In 2008, charitable gambling in Minnesota contributed the lowest amount of money of any year since 1985.
This year, in an attempt to reverse the trend of declining contributions, Allied Charities of Minnesota pushed legislation that would have allowed charitable organizations to set up electronic bingo sites in bars and clubs.
The legislation died when, after opposition from the Fond Du Lac Band of Lake Superior Chippewa in Cloquet, the bill wouldn't be heard in the Senate.
King Wilson, executive director of Allied Charities of Minnesota, doesn't want that to happen again. He's spent the past month traveling across Minnesota to bring his message to Allied Charities of Minnesota members.
On Wednesday, King was at the VFW in Brainerd, where about 30 bar owners and charitable gambling managers listened to his message about electronic bingo.
King said increased revenues from electronic bingo would allow the charitable gaming industry to reduce and reform the gambling tax structure.
"That's why we really need to look at this because we need some new dollars," King said. "I think it's still going to be good in our market. It's never been done in charitable gambling market. I think the potential is unbelievable and I think it's the only chance we have get some tax reform and relief."
King said legislation allowing electronic bingo will be submitted again in 2010. He hopes the key this time around will be charitable organizations and its members will be pressing legislators to pass the bill.
"I can't pass it unless I get help from you and your organizations," he said.

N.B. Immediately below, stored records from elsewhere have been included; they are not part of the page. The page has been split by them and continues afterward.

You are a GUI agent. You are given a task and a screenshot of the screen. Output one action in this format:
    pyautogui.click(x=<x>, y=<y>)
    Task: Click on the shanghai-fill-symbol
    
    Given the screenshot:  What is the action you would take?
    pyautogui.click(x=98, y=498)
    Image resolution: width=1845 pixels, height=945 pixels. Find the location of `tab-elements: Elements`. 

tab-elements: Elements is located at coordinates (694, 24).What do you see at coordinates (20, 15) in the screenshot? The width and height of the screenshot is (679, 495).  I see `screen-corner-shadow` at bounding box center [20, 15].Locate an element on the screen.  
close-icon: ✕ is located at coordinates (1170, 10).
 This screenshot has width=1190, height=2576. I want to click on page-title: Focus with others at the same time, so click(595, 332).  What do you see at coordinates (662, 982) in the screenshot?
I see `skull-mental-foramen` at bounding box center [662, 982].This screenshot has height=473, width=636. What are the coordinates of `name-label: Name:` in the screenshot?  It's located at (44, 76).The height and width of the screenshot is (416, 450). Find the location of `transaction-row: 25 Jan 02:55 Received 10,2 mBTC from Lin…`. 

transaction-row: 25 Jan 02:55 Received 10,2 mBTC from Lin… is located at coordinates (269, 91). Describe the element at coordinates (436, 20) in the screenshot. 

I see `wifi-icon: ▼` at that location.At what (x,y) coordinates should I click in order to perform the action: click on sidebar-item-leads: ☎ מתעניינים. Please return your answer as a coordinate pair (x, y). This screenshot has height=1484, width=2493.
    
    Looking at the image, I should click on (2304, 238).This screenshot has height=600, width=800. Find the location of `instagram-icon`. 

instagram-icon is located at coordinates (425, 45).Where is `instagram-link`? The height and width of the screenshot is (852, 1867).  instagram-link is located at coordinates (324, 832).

The electronic bingo would feature a touch screen, where players would pay a certain amount, such as 25 cents, to play a game, with up to 12 games available on one machine option King presented. The games would be linked together across the state and payouts would be a percentage of the total money played.
Charitable organizations that have pull tab sites at bars have seen their revenue, and in return the amounts they contribute, decrease with the state-wide smoking ban and the economic recession. Dave Meyer, commander of the VFW in Brainerd, said clubs like his would need to consider electronic bingo.
"You get so many requests every month but the funds aren't there anymore like were years ago. We're reduced to just a few we support," Meyer said. "It just gets to be frustrating when don't have the funds there."
Added Chuck Hanson, the VFW's gambling manager: The sole purpose we have charitable gambling is basically to donate money to charitable organizations. This is one more way to do that."